REQUIREMENT: Only the lines from the one with "Open the Equities JP tab" through the last line of the data below are to be duplicated, exactly and without pictures.

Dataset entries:
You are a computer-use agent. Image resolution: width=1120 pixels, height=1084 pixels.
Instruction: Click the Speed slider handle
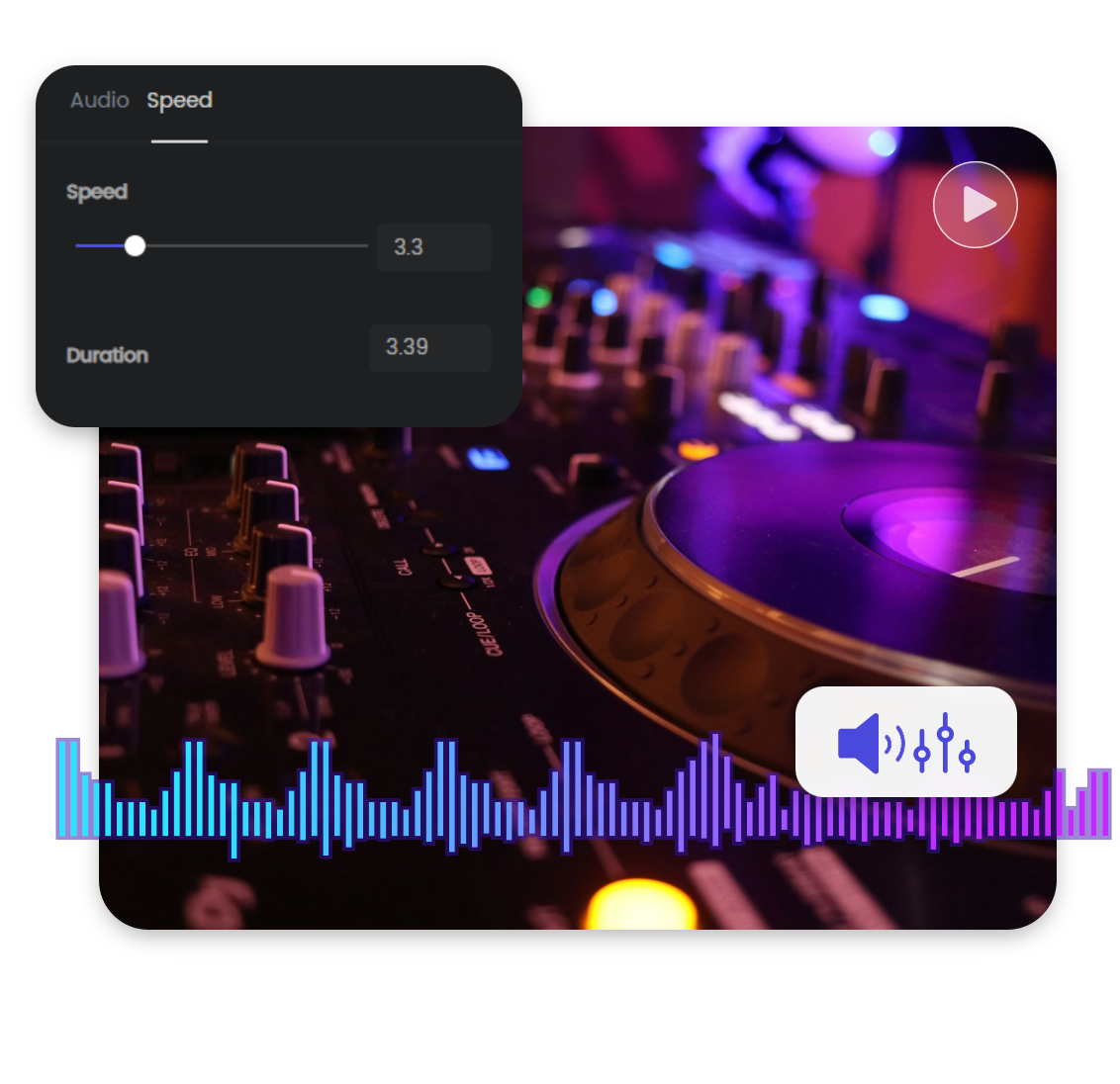point(136,245)
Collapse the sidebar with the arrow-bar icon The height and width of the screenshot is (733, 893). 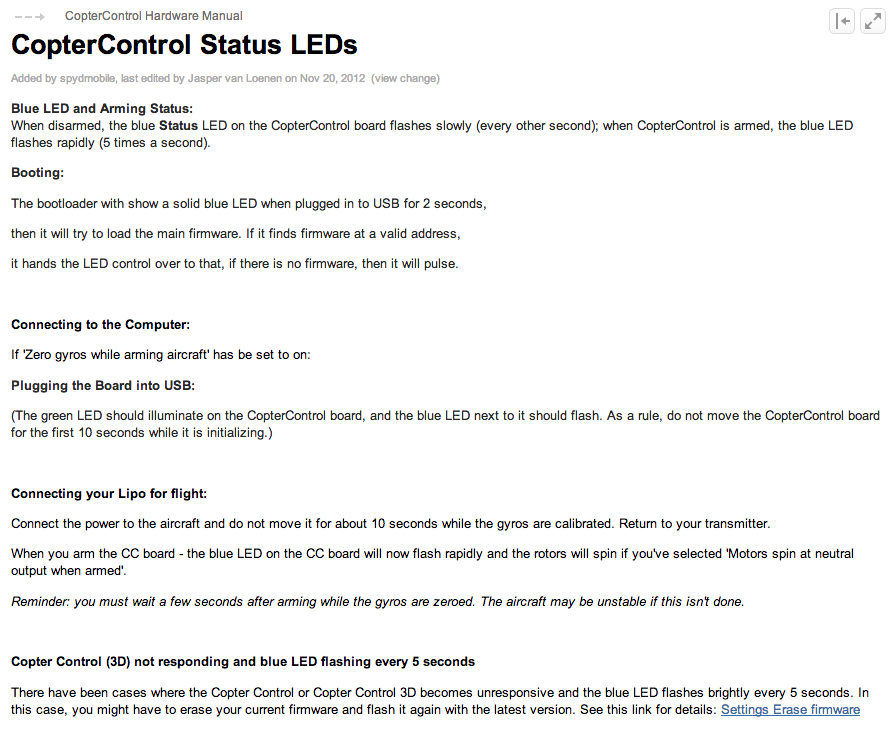tap(842, 22)
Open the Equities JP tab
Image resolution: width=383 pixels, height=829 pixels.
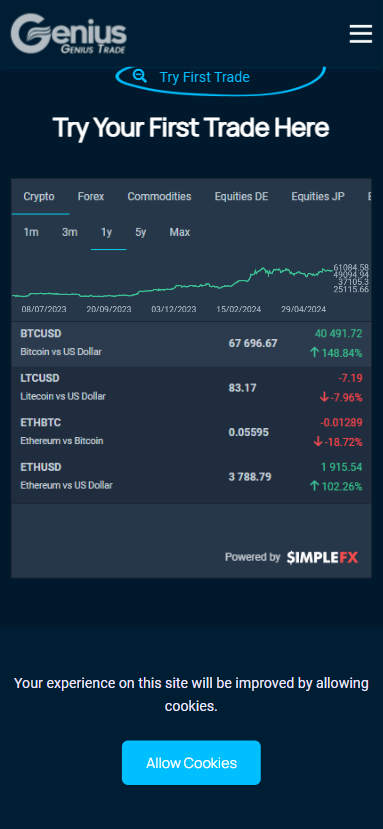pos(318,197)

THE ANSWER:
Open the Equities JP tab
Image resolution: width=383 pixels, height=829 pixels.
pos(318,197)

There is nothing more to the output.